- Record excerpts -
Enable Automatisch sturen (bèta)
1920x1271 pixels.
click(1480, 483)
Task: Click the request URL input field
...
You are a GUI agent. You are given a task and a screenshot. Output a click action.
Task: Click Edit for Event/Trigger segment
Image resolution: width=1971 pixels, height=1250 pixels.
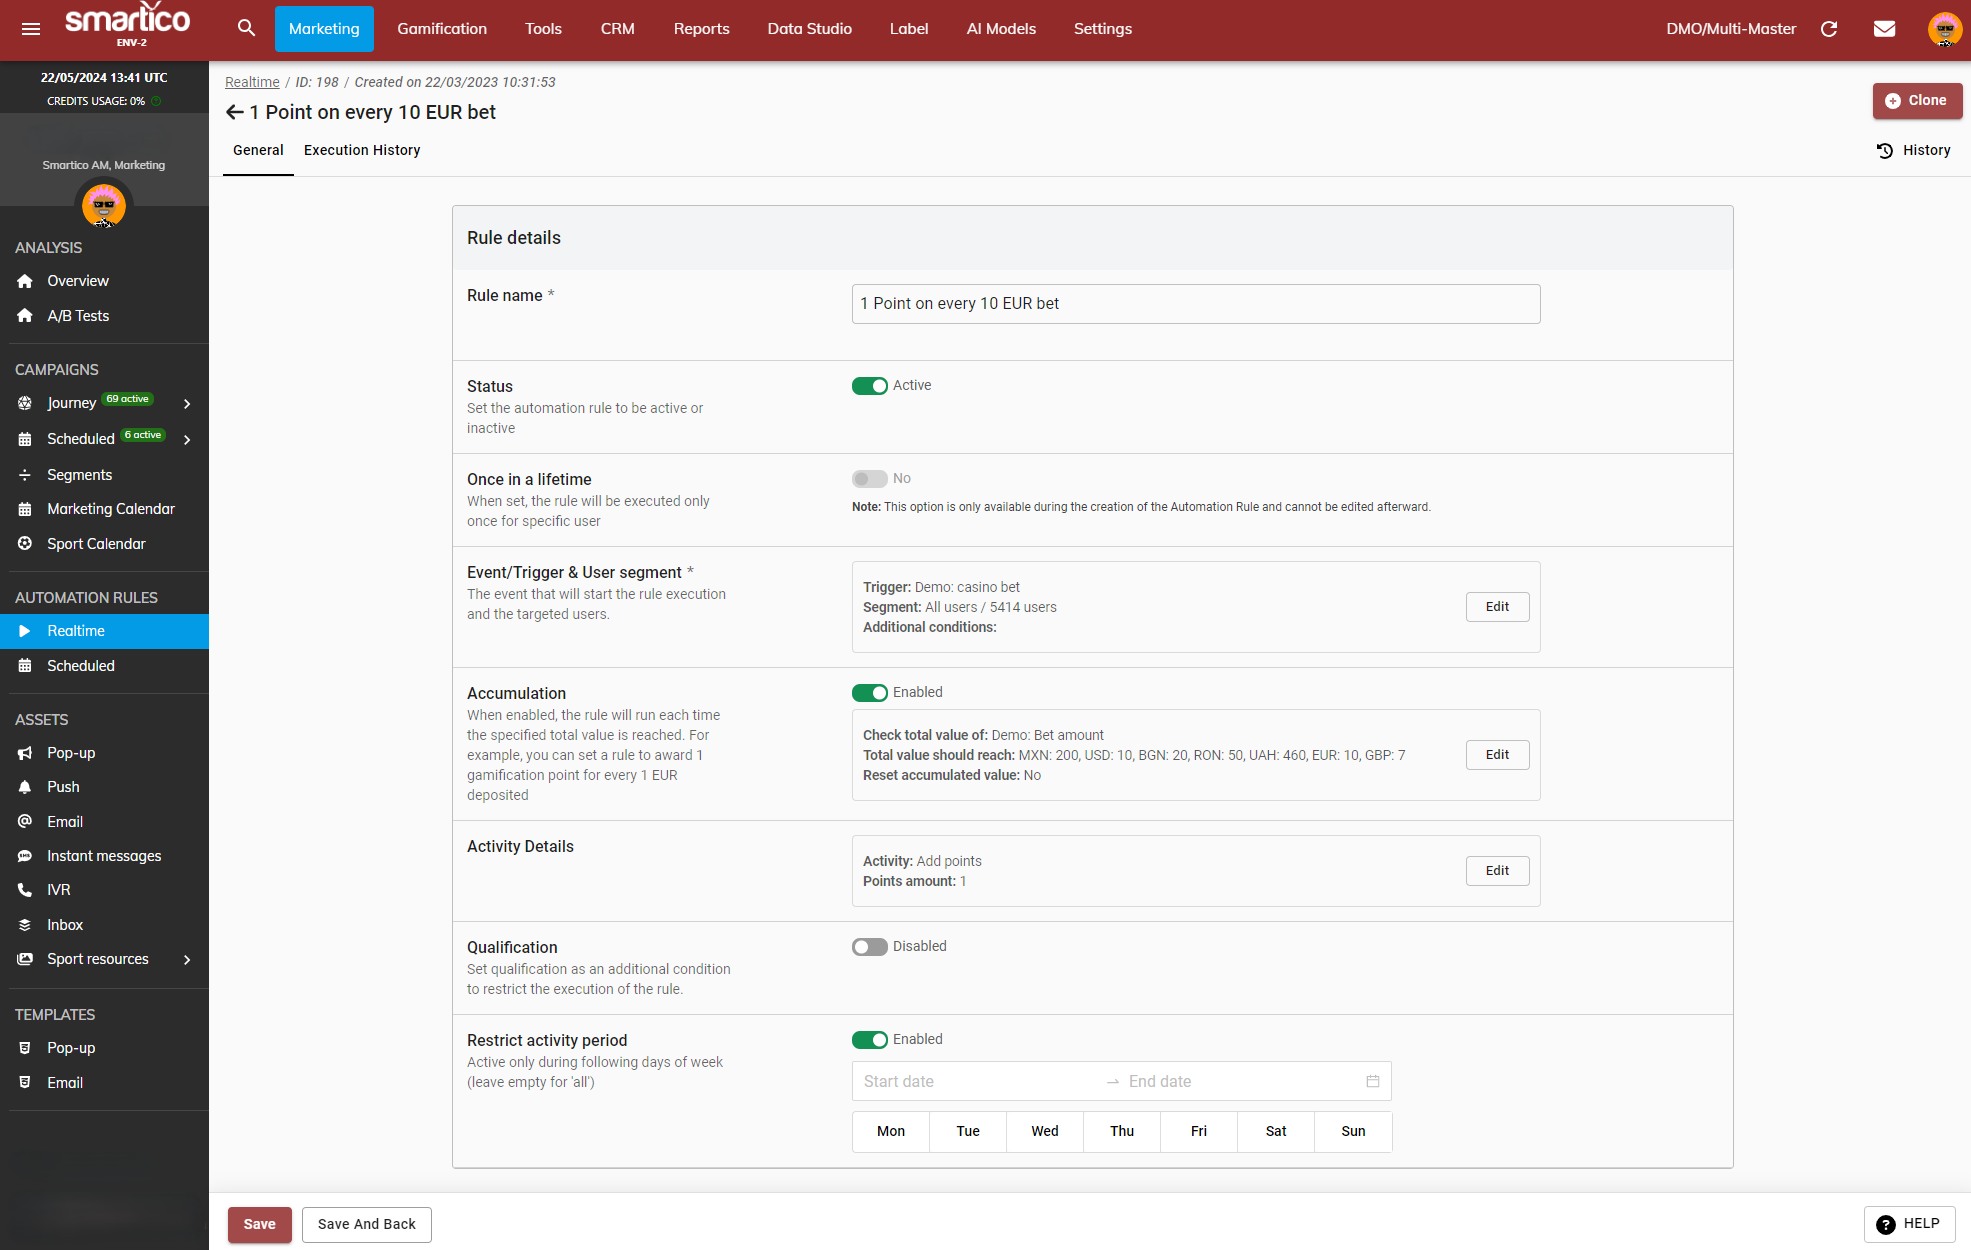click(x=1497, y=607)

- Your assignment -
The exact lines of the material above starting at the one that contains "Enable Automatisch sturen (bèta)" and ending at the one that contains "Task: Click the request URL input field" are what to retype; leave out everything else.

- Solved exercise -
Enable Automatisch sturen (bèta)
1920x1271 pixels.
click(1480, 483)
Task: Click the request URL input field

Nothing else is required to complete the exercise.